What lines of the data hold the string "from"? Copy them all.

======== Listed records ========

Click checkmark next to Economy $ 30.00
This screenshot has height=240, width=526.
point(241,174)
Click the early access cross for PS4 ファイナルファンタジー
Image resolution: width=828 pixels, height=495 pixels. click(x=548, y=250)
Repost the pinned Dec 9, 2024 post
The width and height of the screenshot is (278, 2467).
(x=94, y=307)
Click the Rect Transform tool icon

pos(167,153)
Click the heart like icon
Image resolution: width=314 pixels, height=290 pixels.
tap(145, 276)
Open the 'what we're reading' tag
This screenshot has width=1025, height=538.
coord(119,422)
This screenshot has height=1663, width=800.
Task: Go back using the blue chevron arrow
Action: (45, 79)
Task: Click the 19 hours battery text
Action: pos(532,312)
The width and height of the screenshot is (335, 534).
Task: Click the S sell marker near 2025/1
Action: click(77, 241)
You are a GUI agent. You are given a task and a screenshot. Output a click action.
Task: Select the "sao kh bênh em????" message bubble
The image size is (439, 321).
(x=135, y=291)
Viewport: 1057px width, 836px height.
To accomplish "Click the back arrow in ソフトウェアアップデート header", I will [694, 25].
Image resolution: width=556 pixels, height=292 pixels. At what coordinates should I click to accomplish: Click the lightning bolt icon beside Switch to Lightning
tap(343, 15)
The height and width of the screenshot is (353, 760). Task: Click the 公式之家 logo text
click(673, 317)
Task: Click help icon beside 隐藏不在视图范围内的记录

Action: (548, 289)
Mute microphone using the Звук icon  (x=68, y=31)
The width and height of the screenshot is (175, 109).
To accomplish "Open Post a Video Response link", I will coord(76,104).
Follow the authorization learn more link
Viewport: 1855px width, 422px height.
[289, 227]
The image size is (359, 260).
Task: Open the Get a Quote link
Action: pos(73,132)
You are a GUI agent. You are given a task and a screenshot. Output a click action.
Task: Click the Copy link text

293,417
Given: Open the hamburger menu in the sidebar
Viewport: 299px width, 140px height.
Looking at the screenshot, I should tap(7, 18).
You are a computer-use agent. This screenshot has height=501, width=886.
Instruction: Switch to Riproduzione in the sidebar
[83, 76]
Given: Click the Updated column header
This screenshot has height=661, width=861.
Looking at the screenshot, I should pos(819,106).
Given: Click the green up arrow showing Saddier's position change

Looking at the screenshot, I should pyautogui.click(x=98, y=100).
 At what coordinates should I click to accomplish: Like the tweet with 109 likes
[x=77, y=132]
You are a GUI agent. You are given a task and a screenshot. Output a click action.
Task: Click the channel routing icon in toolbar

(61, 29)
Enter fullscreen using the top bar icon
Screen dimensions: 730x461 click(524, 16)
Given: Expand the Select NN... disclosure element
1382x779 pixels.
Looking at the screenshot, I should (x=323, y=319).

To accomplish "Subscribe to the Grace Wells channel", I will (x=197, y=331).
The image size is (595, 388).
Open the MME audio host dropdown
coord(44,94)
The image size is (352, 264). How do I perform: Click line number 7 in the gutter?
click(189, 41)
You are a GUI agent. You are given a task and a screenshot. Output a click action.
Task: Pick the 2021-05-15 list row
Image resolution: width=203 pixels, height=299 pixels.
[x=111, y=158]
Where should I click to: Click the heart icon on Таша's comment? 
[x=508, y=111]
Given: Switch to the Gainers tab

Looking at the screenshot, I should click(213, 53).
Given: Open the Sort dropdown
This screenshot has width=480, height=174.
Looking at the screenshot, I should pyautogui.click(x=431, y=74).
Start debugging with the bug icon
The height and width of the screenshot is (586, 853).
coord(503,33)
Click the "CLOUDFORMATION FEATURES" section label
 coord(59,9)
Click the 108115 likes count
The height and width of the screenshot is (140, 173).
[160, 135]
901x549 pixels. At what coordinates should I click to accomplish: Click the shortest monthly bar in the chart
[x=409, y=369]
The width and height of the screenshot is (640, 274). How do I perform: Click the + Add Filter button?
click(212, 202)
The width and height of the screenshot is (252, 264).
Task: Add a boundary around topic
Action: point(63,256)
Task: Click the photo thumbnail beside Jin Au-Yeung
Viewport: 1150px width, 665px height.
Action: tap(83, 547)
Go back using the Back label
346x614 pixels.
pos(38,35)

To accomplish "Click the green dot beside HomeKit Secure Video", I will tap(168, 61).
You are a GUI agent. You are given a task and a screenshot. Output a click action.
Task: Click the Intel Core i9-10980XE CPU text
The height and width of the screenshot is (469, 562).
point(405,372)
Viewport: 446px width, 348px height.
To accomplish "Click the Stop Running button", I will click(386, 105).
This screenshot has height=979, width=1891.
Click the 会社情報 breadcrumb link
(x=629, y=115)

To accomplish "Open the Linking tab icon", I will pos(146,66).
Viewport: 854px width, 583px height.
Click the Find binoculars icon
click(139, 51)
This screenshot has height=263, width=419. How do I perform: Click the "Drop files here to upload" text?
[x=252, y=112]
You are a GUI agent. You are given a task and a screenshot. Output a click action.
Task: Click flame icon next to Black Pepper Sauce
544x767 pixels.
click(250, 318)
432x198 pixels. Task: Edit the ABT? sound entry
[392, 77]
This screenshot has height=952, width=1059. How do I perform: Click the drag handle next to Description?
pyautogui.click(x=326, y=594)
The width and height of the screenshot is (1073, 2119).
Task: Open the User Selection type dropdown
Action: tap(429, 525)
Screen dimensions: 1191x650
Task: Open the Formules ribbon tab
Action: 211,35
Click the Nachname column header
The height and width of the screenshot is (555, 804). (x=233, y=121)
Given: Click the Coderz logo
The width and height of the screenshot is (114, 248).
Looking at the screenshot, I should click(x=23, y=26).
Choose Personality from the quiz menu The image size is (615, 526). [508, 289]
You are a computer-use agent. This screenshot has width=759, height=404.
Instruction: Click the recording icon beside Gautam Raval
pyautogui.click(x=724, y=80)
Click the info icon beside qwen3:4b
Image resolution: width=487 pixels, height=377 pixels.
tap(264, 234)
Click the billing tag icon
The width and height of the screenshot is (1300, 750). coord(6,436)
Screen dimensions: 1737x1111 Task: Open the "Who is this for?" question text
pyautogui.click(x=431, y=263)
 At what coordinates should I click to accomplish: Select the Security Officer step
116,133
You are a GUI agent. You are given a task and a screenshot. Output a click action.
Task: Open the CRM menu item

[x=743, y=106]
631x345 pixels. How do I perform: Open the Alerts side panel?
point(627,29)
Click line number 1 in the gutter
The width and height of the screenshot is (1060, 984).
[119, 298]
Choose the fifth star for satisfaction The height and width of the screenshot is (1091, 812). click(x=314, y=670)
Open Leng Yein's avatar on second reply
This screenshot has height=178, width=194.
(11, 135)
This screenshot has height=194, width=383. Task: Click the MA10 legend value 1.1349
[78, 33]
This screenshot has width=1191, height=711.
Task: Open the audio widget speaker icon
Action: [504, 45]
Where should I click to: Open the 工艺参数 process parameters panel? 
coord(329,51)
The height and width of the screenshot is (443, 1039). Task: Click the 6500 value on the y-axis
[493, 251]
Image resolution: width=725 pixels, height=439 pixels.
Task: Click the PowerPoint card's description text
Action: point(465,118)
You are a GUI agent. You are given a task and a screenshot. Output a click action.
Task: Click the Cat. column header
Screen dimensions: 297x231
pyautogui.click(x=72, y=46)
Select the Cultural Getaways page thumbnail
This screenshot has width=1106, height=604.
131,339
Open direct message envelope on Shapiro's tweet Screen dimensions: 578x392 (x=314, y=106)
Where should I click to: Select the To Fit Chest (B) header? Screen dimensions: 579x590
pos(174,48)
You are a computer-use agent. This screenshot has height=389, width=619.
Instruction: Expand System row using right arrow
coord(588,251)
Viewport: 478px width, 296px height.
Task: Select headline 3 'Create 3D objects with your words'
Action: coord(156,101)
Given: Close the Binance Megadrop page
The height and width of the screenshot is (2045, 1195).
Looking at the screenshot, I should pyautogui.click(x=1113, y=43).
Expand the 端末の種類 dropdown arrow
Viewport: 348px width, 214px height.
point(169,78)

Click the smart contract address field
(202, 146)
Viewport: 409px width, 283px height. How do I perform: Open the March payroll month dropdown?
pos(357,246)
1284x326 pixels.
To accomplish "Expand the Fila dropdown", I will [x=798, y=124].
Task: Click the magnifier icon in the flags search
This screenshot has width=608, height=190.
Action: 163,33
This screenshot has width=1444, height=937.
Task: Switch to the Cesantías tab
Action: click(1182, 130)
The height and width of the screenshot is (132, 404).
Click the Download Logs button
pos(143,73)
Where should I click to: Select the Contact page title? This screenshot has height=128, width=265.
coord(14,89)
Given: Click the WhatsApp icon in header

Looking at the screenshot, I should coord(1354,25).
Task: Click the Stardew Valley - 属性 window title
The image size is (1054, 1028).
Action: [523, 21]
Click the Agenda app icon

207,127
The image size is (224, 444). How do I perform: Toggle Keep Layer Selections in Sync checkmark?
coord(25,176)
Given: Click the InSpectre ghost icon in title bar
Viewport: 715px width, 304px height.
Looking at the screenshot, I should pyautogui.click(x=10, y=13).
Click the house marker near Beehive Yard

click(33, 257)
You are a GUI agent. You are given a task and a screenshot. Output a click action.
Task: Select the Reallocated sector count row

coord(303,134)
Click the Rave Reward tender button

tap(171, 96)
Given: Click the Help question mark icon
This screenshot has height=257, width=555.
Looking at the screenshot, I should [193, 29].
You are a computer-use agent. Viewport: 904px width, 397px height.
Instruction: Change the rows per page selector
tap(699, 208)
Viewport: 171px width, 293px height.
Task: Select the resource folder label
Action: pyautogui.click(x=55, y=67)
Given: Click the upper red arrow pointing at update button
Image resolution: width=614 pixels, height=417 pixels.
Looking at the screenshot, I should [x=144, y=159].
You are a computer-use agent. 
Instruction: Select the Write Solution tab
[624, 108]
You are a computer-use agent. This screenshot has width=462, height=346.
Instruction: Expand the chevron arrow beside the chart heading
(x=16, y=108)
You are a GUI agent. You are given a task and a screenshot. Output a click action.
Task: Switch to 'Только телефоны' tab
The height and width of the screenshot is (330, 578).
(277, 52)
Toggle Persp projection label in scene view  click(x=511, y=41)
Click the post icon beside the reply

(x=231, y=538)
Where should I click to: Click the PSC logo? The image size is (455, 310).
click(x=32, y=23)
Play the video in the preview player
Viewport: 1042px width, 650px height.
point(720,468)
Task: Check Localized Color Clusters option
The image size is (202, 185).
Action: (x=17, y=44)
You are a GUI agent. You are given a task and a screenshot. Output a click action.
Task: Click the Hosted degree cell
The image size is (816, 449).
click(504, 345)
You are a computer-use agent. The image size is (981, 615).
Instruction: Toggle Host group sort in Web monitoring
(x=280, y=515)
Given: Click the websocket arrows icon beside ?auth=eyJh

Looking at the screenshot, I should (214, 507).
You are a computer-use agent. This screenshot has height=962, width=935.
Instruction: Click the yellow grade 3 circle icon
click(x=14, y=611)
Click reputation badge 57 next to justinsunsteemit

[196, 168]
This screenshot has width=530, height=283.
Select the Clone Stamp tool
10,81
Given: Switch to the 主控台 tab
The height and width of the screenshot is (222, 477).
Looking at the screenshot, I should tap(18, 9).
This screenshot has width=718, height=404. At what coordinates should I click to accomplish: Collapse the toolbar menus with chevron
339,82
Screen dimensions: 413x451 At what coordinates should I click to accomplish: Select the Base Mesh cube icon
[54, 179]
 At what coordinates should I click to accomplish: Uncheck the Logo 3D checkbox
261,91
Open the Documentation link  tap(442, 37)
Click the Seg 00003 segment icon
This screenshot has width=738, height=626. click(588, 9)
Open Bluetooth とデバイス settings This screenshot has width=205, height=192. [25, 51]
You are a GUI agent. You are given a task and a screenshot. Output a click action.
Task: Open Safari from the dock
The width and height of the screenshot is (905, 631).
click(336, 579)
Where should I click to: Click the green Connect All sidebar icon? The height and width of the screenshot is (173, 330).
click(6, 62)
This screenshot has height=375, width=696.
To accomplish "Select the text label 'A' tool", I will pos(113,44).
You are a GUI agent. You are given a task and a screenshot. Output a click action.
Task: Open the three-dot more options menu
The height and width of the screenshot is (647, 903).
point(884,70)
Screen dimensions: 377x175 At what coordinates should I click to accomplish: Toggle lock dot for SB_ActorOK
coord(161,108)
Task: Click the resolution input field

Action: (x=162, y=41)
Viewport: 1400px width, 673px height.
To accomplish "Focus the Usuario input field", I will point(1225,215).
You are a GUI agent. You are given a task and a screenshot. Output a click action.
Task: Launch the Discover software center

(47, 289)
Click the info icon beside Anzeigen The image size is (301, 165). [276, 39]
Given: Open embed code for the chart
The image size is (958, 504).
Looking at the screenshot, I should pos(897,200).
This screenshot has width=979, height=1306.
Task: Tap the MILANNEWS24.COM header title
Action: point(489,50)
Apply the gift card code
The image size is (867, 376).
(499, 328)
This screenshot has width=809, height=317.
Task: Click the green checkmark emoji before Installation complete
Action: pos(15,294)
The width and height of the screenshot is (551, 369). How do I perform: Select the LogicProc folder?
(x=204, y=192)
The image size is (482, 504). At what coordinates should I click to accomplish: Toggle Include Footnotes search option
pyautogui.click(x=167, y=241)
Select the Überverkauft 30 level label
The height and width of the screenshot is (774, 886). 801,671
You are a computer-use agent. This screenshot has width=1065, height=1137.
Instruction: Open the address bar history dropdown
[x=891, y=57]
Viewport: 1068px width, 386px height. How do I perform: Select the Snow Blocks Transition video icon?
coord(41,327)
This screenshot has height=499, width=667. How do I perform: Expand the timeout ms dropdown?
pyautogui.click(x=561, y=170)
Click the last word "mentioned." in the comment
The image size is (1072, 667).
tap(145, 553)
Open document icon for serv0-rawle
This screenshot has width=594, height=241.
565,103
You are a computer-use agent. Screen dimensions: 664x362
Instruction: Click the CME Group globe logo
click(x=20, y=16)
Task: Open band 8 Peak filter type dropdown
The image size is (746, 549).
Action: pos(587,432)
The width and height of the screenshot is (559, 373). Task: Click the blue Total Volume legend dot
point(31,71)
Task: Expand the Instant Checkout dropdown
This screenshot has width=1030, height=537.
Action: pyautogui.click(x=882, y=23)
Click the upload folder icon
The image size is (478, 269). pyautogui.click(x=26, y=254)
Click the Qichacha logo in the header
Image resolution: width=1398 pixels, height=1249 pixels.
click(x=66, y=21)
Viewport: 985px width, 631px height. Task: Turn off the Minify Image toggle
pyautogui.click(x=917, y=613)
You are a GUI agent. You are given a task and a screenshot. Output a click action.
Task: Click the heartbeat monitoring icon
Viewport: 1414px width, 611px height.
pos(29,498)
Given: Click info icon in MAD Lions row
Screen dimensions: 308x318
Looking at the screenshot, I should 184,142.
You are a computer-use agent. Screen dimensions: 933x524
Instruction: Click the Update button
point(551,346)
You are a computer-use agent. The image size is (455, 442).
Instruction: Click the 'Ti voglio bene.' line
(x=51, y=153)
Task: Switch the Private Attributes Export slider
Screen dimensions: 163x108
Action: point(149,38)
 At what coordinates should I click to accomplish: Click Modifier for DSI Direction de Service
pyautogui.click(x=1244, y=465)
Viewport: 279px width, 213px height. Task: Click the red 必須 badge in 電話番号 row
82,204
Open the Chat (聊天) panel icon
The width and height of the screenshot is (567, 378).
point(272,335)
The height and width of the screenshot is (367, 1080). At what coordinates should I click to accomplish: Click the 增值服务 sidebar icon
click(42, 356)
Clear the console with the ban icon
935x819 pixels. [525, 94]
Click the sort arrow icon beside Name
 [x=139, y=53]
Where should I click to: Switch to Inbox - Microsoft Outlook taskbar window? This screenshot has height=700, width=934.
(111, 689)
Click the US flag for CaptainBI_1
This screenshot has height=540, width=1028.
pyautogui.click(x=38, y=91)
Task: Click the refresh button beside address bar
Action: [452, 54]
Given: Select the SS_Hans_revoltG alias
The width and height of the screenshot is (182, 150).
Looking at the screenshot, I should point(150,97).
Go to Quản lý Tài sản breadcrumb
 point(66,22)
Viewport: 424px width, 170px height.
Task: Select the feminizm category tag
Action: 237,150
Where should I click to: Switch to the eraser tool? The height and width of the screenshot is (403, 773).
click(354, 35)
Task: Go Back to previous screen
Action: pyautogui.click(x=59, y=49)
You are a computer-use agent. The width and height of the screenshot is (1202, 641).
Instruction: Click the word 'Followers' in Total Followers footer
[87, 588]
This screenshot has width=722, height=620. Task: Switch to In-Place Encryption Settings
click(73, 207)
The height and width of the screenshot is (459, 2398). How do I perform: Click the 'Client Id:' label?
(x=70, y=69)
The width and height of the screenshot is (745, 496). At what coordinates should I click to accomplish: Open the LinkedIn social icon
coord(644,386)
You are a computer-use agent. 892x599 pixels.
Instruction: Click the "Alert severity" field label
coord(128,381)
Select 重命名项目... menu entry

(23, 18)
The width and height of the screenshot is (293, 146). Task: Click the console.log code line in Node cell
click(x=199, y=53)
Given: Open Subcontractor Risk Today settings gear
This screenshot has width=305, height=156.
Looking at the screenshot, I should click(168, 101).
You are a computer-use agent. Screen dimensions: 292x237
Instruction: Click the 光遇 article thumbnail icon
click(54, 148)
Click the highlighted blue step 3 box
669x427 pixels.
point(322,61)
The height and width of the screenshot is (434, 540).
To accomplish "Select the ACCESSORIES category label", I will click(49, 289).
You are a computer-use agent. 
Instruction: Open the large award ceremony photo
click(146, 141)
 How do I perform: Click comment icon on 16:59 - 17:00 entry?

========

- [Exercise response]
Choose Personality from the quiz menu The image size is (615, 526). [508, 289]
Task: Open Safari from the dock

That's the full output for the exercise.